Former Fujitsu engineer Gareth Jenkins, who helped design the faulty Horizon software at the centre of the Post Office (PO) Horizon scandal, has claimed the system did a “good job”.
Giving evidence before the Post Office Horizon IT Inquiry on 25 June, Jenkins defended the software, claiming that the Horizon system did a “good job“, and when asked by lawyers if they could argue there was “nothing wrong with Horizon because it simply reflected the information entered onto it”, he replied he believed that to be true at the time.
“I stand by that today as well,” he added.
The inquiry also heard that, in an email from 2001, Jenkins said some bugs could be “lived with” and “some were fixed” at a later date.
Later in the inquiry, Jenkins apologised to Seema Misra, a subpostmaster who was wrongly convicted and sent to prison while eight weeks pregnant.
Misra was found guilty of theft and false accounting, while Jenkins stood as a witness at her trial and failed to tell the court about a bug in the software which could have undermined the case against her.

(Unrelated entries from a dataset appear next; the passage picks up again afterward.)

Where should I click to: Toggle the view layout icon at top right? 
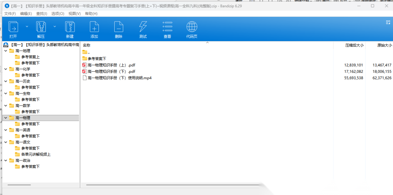coord(388,22)
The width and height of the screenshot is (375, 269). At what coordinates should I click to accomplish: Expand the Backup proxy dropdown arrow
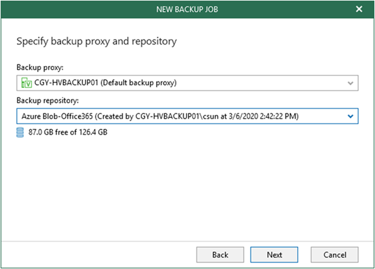(x=350, y=83)
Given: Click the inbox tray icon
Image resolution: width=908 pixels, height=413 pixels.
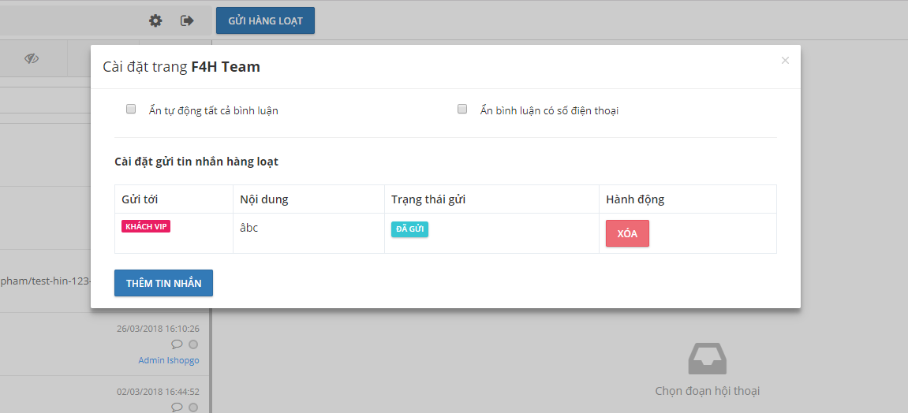Looking at the screenshot, I should click(707, 359).
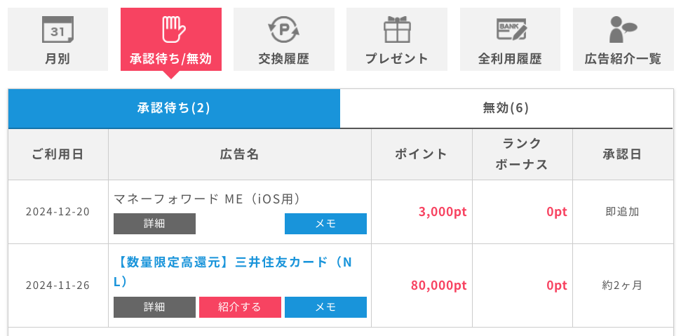Viewport: 681px width, 336px height.
Task: Open the プレゼント gift box icon
Action: click(397, 29)
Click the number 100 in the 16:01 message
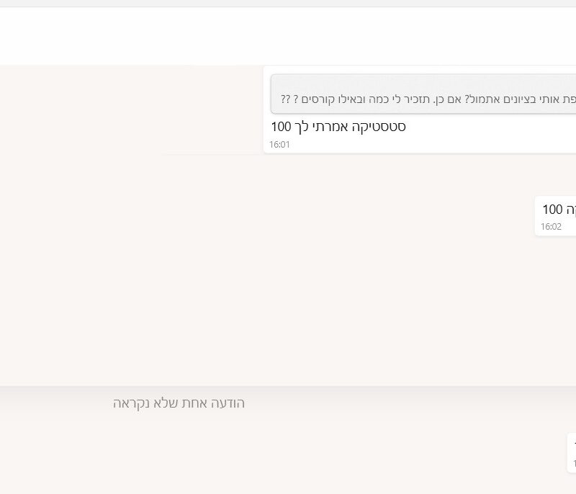This screenshot has width=576, height=494. [x=281, y=127]
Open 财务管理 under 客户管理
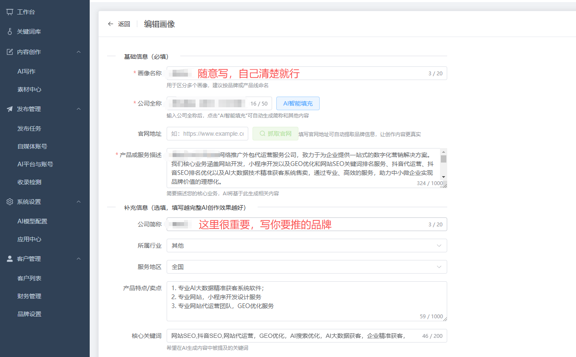576x357 pixels. point(30,296)
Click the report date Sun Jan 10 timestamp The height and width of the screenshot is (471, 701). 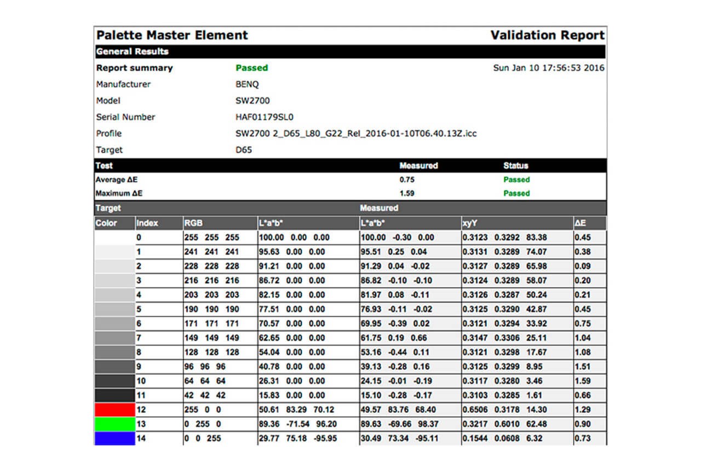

However, he insisted that he did not lie in his evidence.
“The idea that I would lie about Horizon, knowing that an innocent person could be convicted and imprisoned, is completely abhorrent to me,” he said.
Misra told the BBC she doesn’t accept the apology, adding that it is “too little too late”, and asked “why on earth he did what he did”.
PO data leak
The news follows the Post Office accidentally leaking the names and addresses of 555 subpostmasters, who sued after being accused of theft, in an apparent data breach.
The leaked document, which was understood to have shown the details of those involved in suing the PO in 2019, included postcodes, and was on the website in full on Wednesday but later taken down, it was reported. It was entitled ‘Confidential Settlement Deed’ and stated that the contents were private, said the Daily Mail.
A PO representative said: “The document in question has been removed from our website. We are investigating as an urgent priority how it came to be published. We are in the process of notifying the Information Commissioner’s Office (ICO) of the incident, in line with our regulatory requirements.”